When looking at the big data report it’s pretty clear that the reception to big data is mixed in developed economies but laser focused in emerging economies such as Brazil and China as well as the traditional innovation powerhouse of the USA. This represents a significant threat to established continental European firms who appear to be unaware of the advantages being gained by their more technologically innovative peers.
This is why at Capgemini we’ve focused in the last five years on making big data usable to all organizations and helping those firms who are struggling to see the benefits to not only understand them but to realize them. This focus has been about the business value of big data within the business context. This approach is what has driven much of our big data work. In 2011 we talked about governing big data which was something that was identified as a gap in many other firms approach by Gartner last year and which we took even further with a recent announcement with Informatica.

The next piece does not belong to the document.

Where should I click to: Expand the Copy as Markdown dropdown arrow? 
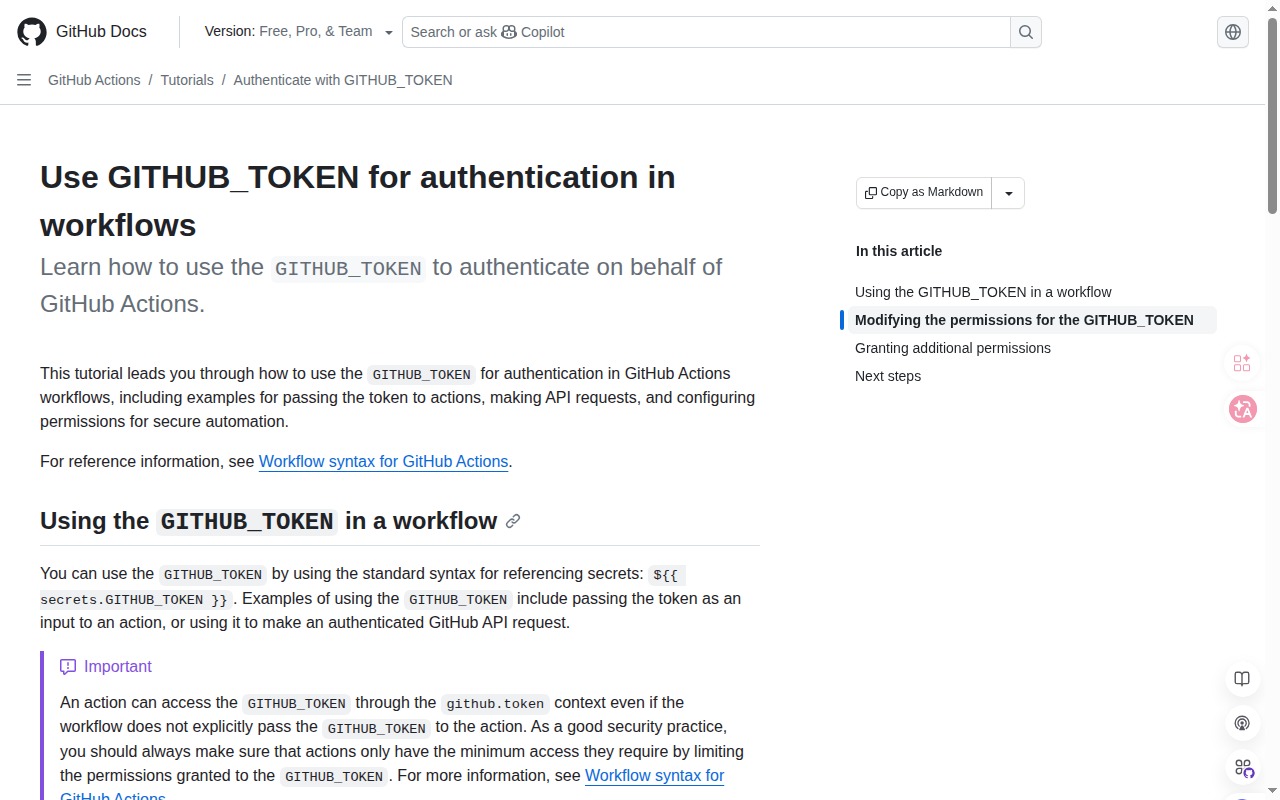pos(1008,193)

This focus on business value in the context of the business is also about understanding what can accelerate that value. That can range from understanding the impacts of Cybersecurity on analytics to handling larger datasets while reducing the costs of traditional EDW solutions. The point here is that for organizations to get business insights from big data they need to stop starting with technology. At Capgemini we were the first to announce strategic partnerships with both Cloudera and Pivotal, and have a history of working with AWS, Teradata, Oracle, IBM and others. We understand the technology but most importantly we understand how to align that technology to the business outcomes.

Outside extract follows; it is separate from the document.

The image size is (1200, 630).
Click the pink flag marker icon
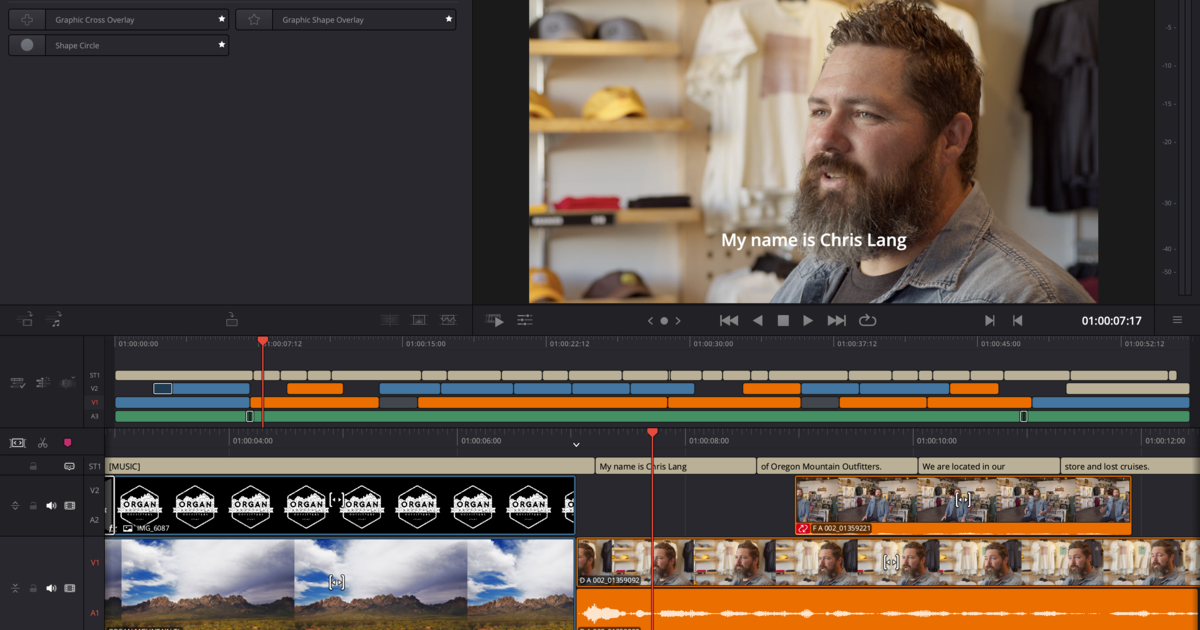(68, 440)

To get value from big data the companies who currently do not see the opportunity, while their competitors in higher growth economies are delivering those opportunities, need to focus away from the technology approach of the first wave and concentrate on the business value in the second wave of big data programs.
China, Brazil and the USA are delivering with big data, gaining competitive advantage with big data, so the question to the rest is simple: What business insights do they have, or do I need to compete in an insight driven economy?